Light Diagnostics™ Influenza A and B DFA Kit is intended for the detection and identification of influenza A and influenza B in respiratory specimens such as throat, nasal and nasopharyngeal swabs, nasopharyngeal aspirates, broncho-alveolar lavages from patients with febrile respiratory illness, following amplification of virus in cell culture. Negative results do not preclude influenza virus infection and should not be used as the sole basis for treatment or other management decisions.
Performance characteristics for influenza A were established when influenza A/H3 and A/H1 were the predominant influenza A viruses in circulation. When other influenza A viruses are emerging, performance characteristics may vary.
If infection with a novel influenza A virus is suspected based on current clinical and epidemiological screening criteria recommended by public health authorities, specimens should be collected with appropriate infection control precautions for novel virulent influenza viruses and sent to state or local health departments for testing. Viral culture should not be attempted in these cases unless a Biosafety Level 3 (BSL 3+) facility is available to receive and culture specimens.
For In Vitro Diagnostic Use.
Test Principle:
Light Diagnostics Influenza A and B DFA utilizes a direct immunofluorescent antibody technique for identifying influenza virus in infected cells. The antibody is labeled with fluorescein, which produces an apple-green fluorescence when illuminated with ultraviolet light. The labeled antibody will bind to viral antigen present in the specimen. Unbound reagent is removed by rinsing with phosphate buffered saline (PBS). Antigen-antibody complexes can be visualized by fluorescence microscopy. Uninfected cells stain a dull red due to the presence of Evans Blue in the reagents.
Summary and Explanation:
Influenza A and B viruses are members of the Orthomyxoviridae family. They are large enveloped viruses, about 110 nm in diameter, with hemagglutinin (HA) and neuraminidase (NA) projections protruding through the glycoprotein membrane, and containing a segmented, single-stranded RNA (1, 2).
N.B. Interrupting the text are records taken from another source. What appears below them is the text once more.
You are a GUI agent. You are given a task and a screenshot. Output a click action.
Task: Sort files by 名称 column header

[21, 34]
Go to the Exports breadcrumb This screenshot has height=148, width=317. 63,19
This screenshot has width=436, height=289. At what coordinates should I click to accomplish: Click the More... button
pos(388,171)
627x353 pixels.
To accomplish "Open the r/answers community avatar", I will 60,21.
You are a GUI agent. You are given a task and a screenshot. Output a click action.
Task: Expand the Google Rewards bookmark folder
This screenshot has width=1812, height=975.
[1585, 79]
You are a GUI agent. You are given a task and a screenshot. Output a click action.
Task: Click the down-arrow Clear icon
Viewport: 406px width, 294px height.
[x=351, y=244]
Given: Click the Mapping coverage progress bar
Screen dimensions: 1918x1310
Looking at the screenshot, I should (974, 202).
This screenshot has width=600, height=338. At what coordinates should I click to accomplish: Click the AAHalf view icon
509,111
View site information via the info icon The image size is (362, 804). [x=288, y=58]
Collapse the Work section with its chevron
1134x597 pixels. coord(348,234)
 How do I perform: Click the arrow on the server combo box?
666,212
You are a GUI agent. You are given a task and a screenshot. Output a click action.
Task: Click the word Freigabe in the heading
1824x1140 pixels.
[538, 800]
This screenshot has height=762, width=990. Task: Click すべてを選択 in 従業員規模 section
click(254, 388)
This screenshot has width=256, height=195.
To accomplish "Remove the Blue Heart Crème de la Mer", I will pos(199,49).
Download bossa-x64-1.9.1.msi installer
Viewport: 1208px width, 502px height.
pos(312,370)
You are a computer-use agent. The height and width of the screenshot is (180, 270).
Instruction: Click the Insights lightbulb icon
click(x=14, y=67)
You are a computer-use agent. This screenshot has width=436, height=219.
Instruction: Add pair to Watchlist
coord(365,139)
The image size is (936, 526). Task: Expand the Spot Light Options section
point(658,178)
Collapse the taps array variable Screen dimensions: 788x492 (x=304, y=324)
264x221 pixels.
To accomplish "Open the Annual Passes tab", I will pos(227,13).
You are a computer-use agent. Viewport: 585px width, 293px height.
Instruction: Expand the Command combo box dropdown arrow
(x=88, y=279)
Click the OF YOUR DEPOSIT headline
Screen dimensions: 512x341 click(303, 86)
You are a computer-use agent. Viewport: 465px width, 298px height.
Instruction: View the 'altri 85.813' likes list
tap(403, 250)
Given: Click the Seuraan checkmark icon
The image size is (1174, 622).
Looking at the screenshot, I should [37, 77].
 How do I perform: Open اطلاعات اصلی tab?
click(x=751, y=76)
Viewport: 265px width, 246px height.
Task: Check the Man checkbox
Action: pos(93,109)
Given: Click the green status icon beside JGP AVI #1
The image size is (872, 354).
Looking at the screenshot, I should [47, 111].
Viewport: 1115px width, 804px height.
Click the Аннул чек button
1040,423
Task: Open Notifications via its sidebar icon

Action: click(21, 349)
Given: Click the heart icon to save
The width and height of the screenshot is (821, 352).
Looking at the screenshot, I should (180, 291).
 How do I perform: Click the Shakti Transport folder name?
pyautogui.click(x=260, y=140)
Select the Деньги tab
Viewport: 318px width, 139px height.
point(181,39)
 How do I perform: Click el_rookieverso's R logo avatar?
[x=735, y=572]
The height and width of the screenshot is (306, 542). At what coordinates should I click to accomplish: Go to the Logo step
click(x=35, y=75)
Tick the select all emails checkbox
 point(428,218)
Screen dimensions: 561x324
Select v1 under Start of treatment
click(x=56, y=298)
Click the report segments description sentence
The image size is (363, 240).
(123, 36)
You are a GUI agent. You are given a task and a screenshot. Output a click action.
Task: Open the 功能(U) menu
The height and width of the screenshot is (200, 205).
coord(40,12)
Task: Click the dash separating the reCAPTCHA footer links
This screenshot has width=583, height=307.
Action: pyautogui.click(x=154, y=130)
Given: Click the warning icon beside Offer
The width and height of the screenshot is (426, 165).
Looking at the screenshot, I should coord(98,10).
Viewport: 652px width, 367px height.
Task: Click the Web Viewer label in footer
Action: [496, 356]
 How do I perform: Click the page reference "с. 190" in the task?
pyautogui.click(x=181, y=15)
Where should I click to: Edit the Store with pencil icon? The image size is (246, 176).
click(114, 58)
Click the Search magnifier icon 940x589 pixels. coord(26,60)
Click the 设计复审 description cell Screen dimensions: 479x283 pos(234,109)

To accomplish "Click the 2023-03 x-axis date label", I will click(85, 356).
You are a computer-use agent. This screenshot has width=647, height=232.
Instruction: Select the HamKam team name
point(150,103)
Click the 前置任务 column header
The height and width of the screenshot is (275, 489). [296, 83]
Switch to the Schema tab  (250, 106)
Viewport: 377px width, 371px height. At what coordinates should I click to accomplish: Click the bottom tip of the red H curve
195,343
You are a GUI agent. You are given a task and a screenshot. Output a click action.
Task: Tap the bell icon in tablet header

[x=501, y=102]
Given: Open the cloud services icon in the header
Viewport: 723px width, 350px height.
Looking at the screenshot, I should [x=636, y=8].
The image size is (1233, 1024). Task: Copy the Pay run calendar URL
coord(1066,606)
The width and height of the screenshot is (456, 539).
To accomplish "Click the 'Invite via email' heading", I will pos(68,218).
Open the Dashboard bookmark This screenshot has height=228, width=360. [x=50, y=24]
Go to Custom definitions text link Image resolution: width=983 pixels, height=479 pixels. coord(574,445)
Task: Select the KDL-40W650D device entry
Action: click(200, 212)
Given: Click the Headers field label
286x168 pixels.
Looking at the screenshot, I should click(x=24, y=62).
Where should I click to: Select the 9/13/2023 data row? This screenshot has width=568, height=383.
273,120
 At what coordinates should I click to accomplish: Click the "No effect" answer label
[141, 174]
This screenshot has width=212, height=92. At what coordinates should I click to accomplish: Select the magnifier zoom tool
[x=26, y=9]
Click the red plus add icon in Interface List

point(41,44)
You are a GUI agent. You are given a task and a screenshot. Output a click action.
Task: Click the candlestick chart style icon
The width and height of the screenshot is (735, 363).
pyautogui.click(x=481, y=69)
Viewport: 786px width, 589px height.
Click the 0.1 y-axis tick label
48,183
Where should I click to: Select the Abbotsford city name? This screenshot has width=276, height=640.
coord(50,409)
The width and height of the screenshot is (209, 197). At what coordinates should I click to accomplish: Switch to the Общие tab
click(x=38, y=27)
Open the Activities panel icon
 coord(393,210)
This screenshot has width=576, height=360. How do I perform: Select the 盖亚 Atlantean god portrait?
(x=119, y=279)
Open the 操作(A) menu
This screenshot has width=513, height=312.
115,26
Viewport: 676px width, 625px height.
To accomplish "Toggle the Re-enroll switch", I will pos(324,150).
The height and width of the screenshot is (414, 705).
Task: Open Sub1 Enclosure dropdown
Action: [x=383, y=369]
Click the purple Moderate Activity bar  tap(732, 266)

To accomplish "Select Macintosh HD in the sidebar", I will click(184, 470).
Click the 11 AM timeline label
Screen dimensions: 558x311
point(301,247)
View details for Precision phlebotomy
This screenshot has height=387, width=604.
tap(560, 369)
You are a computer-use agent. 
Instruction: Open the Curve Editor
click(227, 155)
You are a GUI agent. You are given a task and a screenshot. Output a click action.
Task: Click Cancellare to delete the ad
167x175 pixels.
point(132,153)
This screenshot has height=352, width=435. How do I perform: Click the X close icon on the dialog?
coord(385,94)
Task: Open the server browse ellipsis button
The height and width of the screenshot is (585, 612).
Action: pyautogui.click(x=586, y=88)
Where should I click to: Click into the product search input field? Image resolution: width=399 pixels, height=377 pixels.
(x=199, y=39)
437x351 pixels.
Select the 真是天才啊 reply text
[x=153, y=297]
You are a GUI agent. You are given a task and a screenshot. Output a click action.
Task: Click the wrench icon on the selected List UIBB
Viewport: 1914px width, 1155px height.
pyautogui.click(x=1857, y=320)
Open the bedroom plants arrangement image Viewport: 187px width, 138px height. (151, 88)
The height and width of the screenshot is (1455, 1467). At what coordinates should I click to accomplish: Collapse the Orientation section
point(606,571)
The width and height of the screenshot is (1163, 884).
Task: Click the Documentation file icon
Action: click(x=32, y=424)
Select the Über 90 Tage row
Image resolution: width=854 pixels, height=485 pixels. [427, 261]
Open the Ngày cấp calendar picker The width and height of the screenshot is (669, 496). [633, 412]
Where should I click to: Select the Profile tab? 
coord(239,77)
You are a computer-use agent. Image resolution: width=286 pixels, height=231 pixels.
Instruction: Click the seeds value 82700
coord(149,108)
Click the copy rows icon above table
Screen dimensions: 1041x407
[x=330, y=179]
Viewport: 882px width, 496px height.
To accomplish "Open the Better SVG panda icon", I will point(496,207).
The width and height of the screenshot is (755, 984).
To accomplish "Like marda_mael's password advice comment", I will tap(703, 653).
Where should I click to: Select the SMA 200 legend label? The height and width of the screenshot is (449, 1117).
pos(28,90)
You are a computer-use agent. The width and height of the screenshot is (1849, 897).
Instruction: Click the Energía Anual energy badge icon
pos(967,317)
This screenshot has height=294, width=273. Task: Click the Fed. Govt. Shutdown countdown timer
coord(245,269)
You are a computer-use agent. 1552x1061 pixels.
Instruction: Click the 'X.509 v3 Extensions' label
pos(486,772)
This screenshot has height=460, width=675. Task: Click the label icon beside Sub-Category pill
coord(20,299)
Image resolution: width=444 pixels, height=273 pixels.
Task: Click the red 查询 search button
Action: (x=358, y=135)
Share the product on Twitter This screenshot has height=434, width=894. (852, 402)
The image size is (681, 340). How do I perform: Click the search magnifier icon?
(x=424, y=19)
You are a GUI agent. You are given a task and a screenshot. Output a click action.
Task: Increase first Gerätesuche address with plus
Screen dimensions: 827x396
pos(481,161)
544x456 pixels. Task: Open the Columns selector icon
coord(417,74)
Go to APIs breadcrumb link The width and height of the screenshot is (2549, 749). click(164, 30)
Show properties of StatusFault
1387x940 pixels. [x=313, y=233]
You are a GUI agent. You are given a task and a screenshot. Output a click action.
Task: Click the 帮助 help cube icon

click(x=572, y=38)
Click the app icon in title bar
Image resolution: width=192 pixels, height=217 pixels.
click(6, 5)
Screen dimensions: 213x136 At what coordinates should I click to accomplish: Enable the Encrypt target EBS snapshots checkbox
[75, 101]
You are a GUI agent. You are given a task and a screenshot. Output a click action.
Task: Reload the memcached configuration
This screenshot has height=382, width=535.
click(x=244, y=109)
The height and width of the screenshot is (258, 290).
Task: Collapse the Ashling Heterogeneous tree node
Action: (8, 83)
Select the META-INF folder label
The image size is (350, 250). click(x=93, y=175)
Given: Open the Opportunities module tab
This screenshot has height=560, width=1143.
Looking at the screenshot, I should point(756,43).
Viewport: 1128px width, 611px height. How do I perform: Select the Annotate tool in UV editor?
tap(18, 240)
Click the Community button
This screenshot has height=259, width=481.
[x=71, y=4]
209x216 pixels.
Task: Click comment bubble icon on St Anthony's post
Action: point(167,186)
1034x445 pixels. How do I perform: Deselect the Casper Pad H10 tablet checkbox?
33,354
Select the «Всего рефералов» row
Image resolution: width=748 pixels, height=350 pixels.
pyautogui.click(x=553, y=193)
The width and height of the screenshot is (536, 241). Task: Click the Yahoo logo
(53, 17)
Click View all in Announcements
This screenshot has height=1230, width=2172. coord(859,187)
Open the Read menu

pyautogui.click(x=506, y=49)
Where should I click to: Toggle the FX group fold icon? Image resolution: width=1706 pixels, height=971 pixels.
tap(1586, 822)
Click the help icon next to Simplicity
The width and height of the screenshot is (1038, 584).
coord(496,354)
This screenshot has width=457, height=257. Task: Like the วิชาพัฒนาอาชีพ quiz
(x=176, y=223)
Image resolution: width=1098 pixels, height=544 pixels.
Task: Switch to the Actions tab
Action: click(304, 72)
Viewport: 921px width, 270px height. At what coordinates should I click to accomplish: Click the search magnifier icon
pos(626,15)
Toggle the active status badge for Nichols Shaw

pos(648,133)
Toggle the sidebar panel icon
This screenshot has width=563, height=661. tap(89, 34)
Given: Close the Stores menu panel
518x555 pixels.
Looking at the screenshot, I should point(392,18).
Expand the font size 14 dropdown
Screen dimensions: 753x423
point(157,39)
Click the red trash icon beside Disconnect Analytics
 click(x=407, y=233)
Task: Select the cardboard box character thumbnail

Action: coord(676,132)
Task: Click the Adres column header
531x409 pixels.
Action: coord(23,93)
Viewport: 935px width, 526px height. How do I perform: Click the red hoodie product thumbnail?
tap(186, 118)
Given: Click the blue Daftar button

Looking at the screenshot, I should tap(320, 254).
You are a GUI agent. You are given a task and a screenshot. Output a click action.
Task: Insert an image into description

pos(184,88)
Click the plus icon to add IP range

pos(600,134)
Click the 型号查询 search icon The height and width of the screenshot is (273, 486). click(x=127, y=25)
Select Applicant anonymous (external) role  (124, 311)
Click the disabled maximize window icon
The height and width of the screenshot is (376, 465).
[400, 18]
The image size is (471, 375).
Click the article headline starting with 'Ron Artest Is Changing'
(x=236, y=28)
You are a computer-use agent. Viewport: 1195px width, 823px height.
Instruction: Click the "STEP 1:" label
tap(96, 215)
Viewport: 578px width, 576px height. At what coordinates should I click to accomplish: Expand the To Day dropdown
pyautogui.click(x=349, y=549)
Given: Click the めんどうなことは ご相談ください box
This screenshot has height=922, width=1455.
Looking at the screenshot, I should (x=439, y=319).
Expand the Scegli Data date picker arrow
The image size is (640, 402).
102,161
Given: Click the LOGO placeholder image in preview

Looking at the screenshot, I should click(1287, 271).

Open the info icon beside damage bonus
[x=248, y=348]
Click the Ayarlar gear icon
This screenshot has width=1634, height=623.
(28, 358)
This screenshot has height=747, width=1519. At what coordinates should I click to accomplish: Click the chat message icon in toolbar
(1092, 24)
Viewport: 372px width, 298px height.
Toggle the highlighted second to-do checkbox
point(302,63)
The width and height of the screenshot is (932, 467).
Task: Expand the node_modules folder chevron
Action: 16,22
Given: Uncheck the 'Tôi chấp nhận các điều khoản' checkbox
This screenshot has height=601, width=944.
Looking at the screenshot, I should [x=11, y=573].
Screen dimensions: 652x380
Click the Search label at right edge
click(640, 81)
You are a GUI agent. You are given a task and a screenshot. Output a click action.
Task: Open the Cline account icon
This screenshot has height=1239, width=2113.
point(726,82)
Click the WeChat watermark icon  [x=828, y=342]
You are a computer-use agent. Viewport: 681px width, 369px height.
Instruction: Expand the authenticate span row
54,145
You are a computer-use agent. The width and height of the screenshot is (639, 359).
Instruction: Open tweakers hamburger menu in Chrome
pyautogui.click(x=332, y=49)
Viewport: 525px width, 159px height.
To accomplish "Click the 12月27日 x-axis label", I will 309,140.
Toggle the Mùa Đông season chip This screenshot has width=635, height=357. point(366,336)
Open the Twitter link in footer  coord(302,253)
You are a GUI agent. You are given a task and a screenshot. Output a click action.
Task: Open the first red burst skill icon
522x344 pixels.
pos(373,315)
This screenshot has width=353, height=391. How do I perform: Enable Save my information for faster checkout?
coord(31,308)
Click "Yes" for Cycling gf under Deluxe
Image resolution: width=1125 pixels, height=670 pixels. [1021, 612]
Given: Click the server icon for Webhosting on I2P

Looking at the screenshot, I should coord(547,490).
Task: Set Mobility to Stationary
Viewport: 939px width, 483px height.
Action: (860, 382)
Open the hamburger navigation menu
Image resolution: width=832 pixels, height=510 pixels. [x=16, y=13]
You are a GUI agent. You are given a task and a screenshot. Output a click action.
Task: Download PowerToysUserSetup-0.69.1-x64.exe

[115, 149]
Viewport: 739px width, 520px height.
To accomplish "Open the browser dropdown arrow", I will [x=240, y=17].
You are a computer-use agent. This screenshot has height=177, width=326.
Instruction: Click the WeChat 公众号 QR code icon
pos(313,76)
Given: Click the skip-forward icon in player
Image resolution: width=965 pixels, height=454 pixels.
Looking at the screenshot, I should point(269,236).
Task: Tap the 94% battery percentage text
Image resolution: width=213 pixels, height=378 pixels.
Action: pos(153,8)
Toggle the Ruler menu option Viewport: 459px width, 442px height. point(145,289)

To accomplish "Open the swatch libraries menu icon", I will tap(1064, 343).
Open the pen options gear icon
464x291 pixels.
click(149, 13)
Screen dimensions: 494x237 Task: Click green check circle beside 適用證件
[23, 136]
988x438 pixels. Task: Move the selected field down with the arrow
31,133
Both viruses have a high frequency of mutation and cause periodic epidemics of influenza worldwide, which are particularly severe when mutations have resulted in dramatic shifts in the HA or NA structure and the circulating antibodies in a community of people do not recognize the virus strains (2, 3). Being transferred by aerosolized droplets and fomites, along with an incubation period of 1-4 days helps the rapid spread of this highly contagious virus within communities. Specificity in all influenza types is conferred by antigenic differences in two of the major structural proteins - the internal nucleoprotein (NP) and the matrix protein (M) (1, 3).
Influenza is characterized by tracheobronchitis, pharyngitis, myalgia, fever, headache, and malaise (1, 2, 4). Minimum coryza often distinguishes influenza from other viral respiratory illnesses. Children often experience additional symptoms of gastrointestinal pain, vomiting, myositis, otitis media, conjunctivitis, and croup, and are more likely to show symptoms with influenza B virus rather than influenza A virus. In contrast, the more severe illnesses in adults, resulting in hospitalization, are likely to be caused by influenza A. The most significant complication of influenza is pneumonia, occurring most frequently in the elderly, patients with weakened immune systems, or with chronic kidney disease. Less common complications in adults include Reye's syndrome or other CNS involvement, cardiac symptoms, sinusitis, and otitis media. The increase in deaths from pneumonia during "flu season" is assumed to be due to influenza virus and is used to track influenza epidemics and to check the efficacy of influenza vaccines.
Since influenza A and B can cause similar symptoms and have similar clinical presentations, all specimens in suspected influenza cases should be tested for both viruses. Identification of the particular virus in useful for epidemiological considerations, because treatment is available for influenza A infections, and to avoid nosocomial spread of the virus. Further, identification of influenza viruses is necessary to differentiate them from other viruses. Mycoplasmas and bacteria can cause similar clinical findings but require different treatment strategies.
Amantadine and its analog, rimantadine, prevent up to 90% of influenza A infections (not influenza B) and 100% of illnesses if taken prophylactically (1, 5). They can also reduce the duration of illness if taken within the first 2 days of illness.
Identification and differentiation of influenza A or B in cell culture or patient specimens is usually made using reagents containing antibodies specific for influenza A or influenza B (1). Influenza viruses can be isolated in primary rhesus monkey kidney cells (pRMK), Madin Darby canine kidney (MDCK) cells, and other cell lines, depending on the particular strain of virus (6, 9). The addition of trypsin to the culture fluid at ~2 mg/mL concentration greatly aids in influenza virus isolation in MDCK cells. Since many influenza strains do not cause definable cytopathology, cultures must be tested by hemagglutination (HA) or hemadsorption (HAd ) with guinea pig or chicken erythrocytes to assess viral growth.